İki yüz milyonluk Müslüman Arap topluluğunun, tüm dünya ile birlikte ilgisizce uzaktan izlediği Filistin’deki savaş, neden Türkiye’nin üzerine çekilmeye çalışılıyor?
Geçtiğimiz Salı günü TBMM’deki toplantıda kamuoyunun duyması, bilmesi istenmeyen hangi gerçekler vardı ki, gizli görüşme yaparak, kamuoyundaki endişe, daha da büyütüldü?!..
Nitekim, Cumhurbaşkanı Erdoğan bu oturuma katılmadı, iki bakan gelerek, TBMM’ni bilgilendirdi. Oturum sonrası basına bir açıklama yapan CHP Genel Başkanı Özgür Özel, “Gizli oturumda, bugüne kadar bildiklerimizin dışında hiç bir şey duymadık” dedi.
Şimdi, “Eyy Amerikan uşakları, neredesiniz?” diye o günlerde en ağır suçlamaları yapan Sayın Bahçeli’ye ve o çizgide siyaset yapanlara sorularım var:
Türkiye’de kaç tane ABD üssü var, Müslüman Arap ülkeleri’nin, ABD ve İsrail ile bağlantıları nelerdir, nerelerde ABD üsleri var?.. ABD’nin Adana’daki İncirlik üssünden kalkan savaş uçakları, Suriye’de İHA’mızı düşürdüğünde neredeydiniz? ABD, Afganistan’a, Irak’a, Suriye’ye, körfez ülkelerine müdahalelerde bulunurken, sizler neler yapıyordunuz?

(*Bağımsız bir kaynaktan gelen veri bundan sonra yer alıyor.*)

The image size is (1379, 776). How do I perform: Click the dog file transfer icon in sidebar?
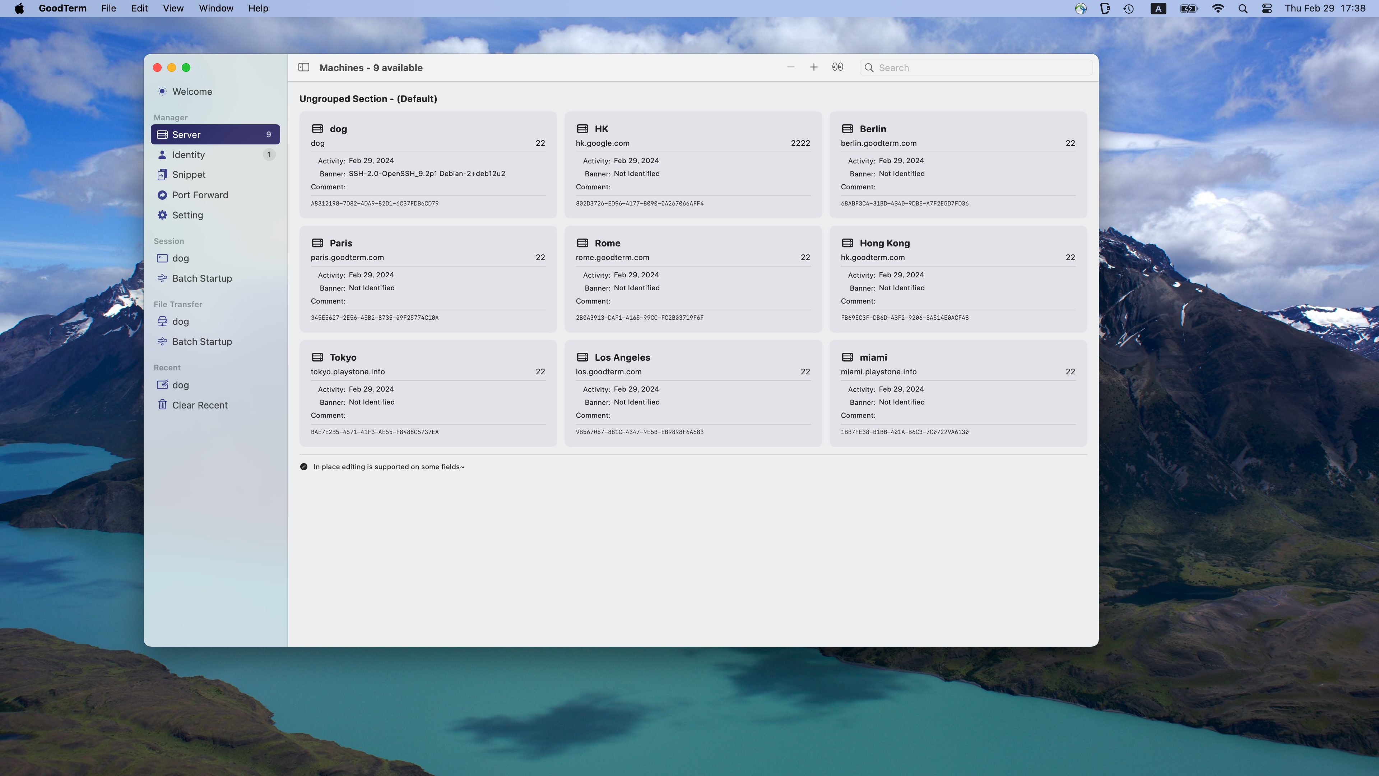point(162,321)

Bir çok yazımda yinelediğim gibi, Filistin’deki Arap- İsrail savaşı, etnik ve dinsel olarak aynı kökten gelen iki toplum arasında binlerce yıldan beri devam eden bir kardeş kavgasıdır, Türkiye’nin bir sorunu olması için zerre kadar bir neden yoktur.
Daha yüz yıl kadar önce İngilizle, Fransızla bir olup Osmanlı’ya baş kaldıran, irili ufaklı bir çok devlet kuran Müslüman Araplar, zaten bizi kendilerinden saymıyorlar; “Türkler Mevali’dir (Sonradan Müslüman olan), İslam’ı temsil edemezler” diyorlar.
Üstelik tüm Müslüman Araplar, hatta tüm dünya, Filistin’deki savaşı uzaktan, ilgisizce izliyorsa, bize ne oluyor?!
Bizim yapabileceğimiz tek şey, savaşın bir an önce souçlanması için tarafsız bir şekilde girişimlerde bulunmak, bu yönde çağrılarımızı sürdürmektir, diye düşünüyorum.